For the Dean of the Natural Science Division, David Douglass, this kind of opportunity is not an isolated effort to give something extra to the students.

“It’s part of a bigger idea,” said Douglass, the idea being to keep students studying science. “We lose a STEM (Science, Technology, Engineering, or Mathematics) major every fifteen minutes in this country.”

He believes the more that students are involved in doing hands-on science, something traditionally offered solely to more advanced students, the higher the probability that they will persist in science.

“It’s a very difficult road to get a degree in science,” said Douglass. “The more we can do to keep them excited, the better chances we have of students completing, especially our underrepresented minority students. That’s one of the groups we are really trying to capture with these kind of projects.”

According to Douglass, many students grow up thinking that science is just about finding the right answer and putting in it in a little box.
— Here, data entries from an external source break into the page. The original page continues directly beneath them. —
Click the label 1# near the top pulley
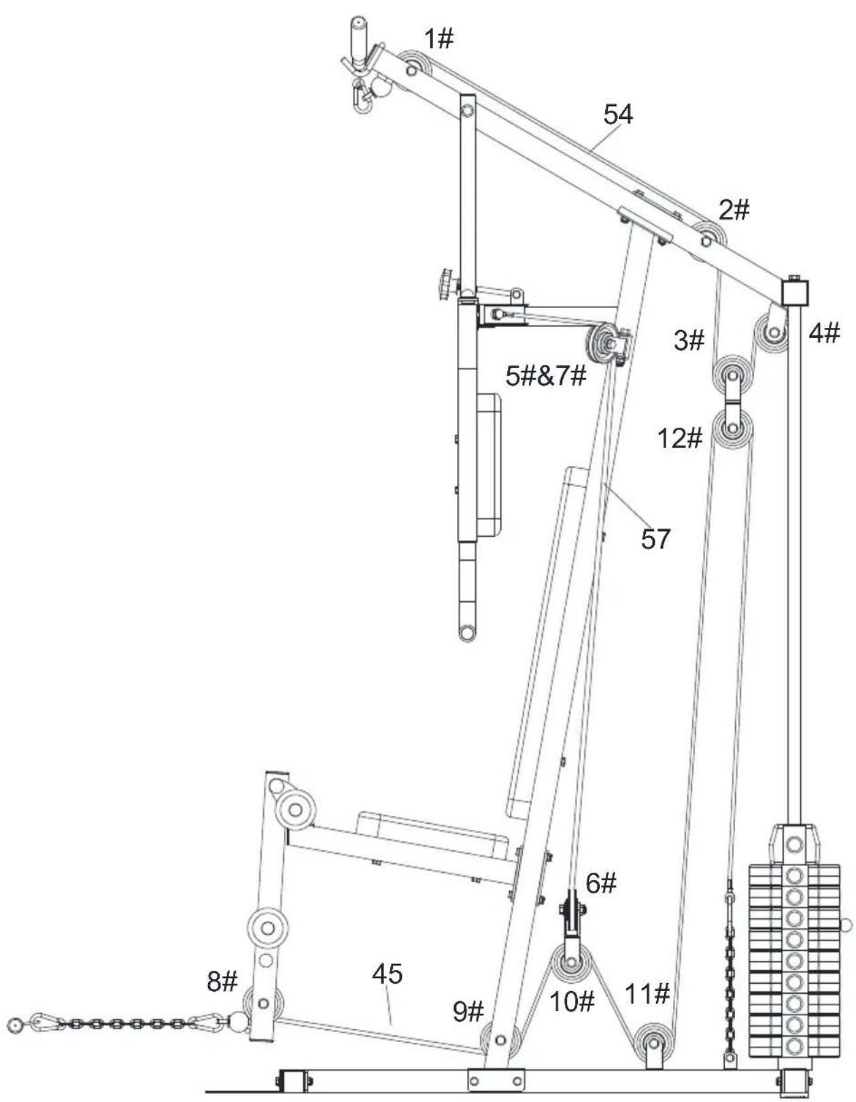pos(439,39)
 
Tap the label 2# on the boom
pos(734,210)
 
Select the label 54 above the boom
pos(618,114)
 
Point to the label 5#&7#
pos(547,376)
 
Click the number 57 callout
pos(656,539)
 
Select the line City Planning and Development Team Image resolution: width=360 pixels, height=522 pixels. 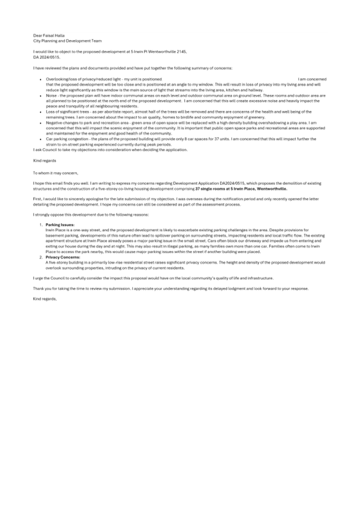pos(68,41)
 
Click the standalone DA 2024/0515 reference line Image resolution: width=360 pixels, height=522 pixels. pos(46,57)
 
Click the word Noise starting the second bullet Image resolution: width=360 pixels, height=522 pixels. pos(51,96)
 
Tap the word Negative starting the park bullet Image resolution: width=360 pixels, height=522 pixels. pos(54,122)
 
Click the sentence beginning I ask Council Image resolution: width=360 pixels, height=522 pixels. pos(110,150)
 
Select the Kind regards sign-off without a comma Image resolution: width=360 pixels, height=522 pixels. pos(45,160)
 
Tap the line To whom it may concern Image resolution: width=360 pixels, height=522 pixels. pos(55,173)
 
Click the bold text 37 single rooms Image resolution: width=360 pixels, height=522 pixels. pos(210,189)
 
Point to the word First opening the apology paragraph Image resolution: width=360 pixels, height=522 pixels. pos(37,199)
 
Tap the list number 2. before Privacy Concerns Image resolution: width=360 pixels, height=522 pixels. pos(41,258)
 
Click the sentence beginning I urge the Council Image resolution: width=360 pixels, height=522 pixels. pos(153,278)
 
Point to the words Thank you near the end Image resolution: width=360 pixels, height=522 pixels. pos(41,289)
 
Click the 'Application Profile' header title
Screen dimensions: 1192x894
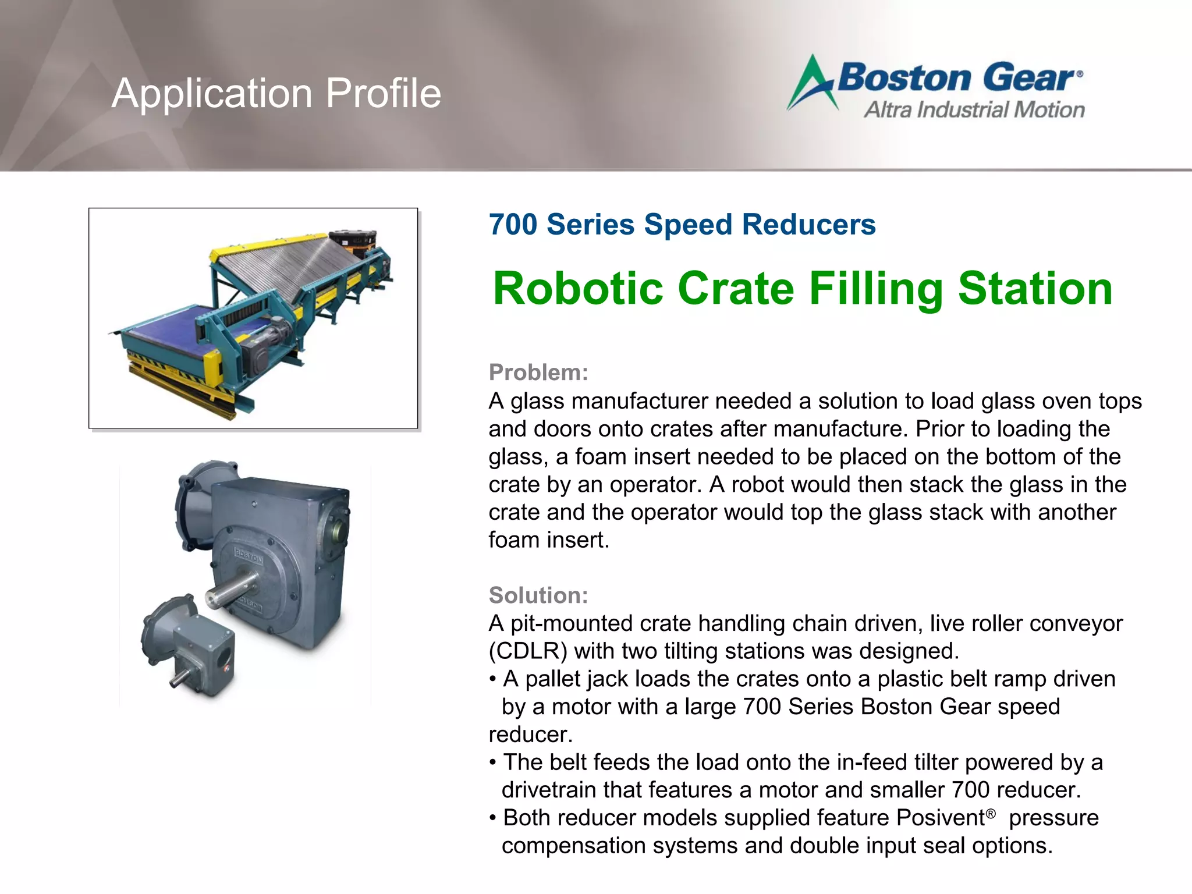pos(276,93)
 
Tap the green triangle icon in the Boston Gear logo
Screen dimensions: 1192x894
pos(811,83)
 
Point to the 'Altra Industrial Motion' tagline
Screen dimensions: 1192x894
pos(974,109)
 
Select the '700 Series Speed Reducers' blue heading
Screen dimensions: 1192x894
pos(682,225)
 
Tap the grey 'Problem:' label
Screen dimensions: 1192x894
pos(538,372)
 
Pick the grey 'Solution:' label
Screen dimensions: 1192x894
pos(538,595)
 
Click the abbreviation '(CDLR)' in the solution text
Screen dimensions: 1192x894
pos(528,651)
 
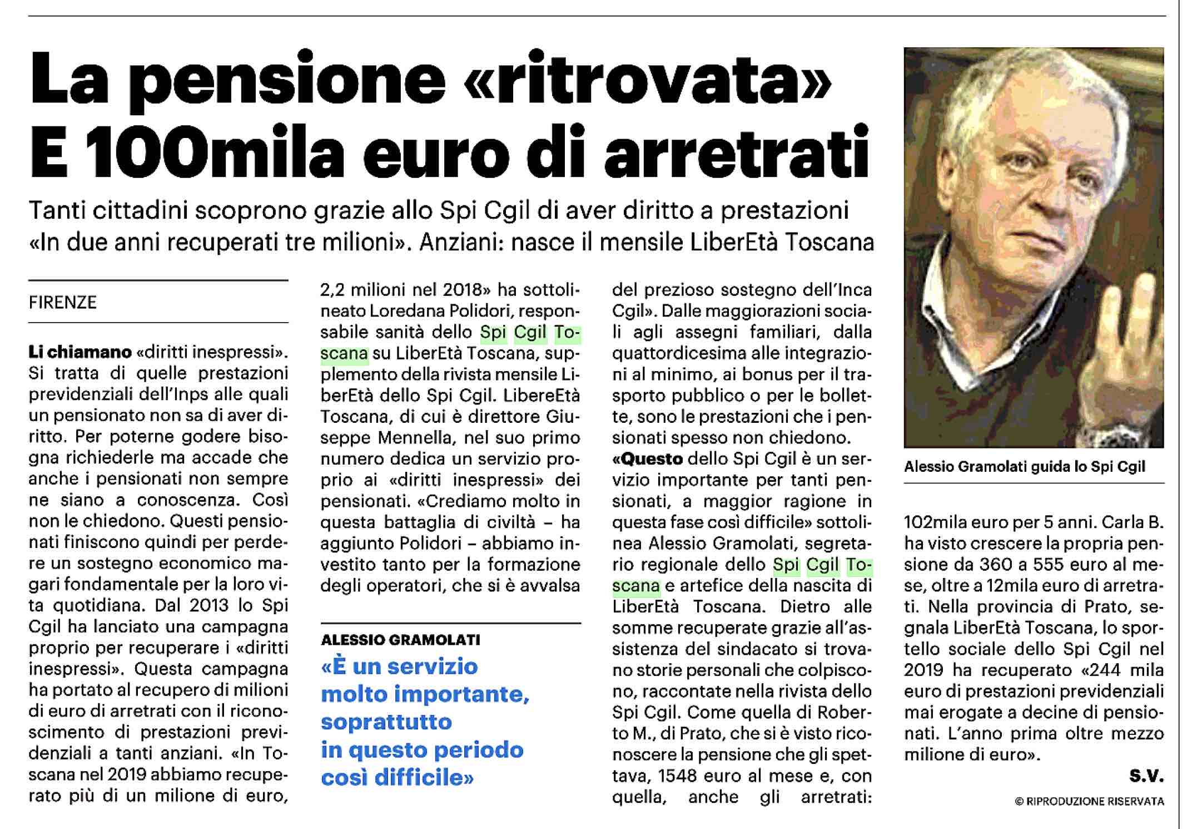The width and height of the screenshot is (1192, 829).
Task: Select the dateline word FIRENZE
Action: [63, 302]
Instead, students must experience “authentic research” which, according to him, means giving them problems that “we don’t have answers to, or we only have ambiguous answers to, because that’s the exciting part of science.”

During his years of teaching at PCC, Douglass learned that he and each STEM faculty member have had some early experience that inspired them to pursue their scientific careers.

For him, it was when he was a student at PCC. He started out as a psychology major, but changed his mind after his first class. He took several geology classes and got a summer job at a geophysical company that helped shape his path.

“It really made a difference because I could see what science was about and I could see the lifestyle of a scientist,” Douglass said. “That experience is probably what inspired me to go back to school and stick with it.”

The money from the grant will be spent trying to replicate such formative experiences for PCC students. The grant also comes with an industry advisory board of lead researchers from STEM fields, who will be working with PCC faculty to become familiar with what is going on in the industry.

“I haven’t done research since I got out of graduate school,” said Rodriguez. “My knowledge is a little bit old and this is a great opportunity also for the faculty to be able to go and learn about what is happening in our field now, and look what we can put into the classroom from some of that.”

Most of the money will go back to the students, supporting them during their internships starting this summer, and the rest of the money will be spent developing a curriculum for a research method course, the first of which will be offered at PCC in the spring.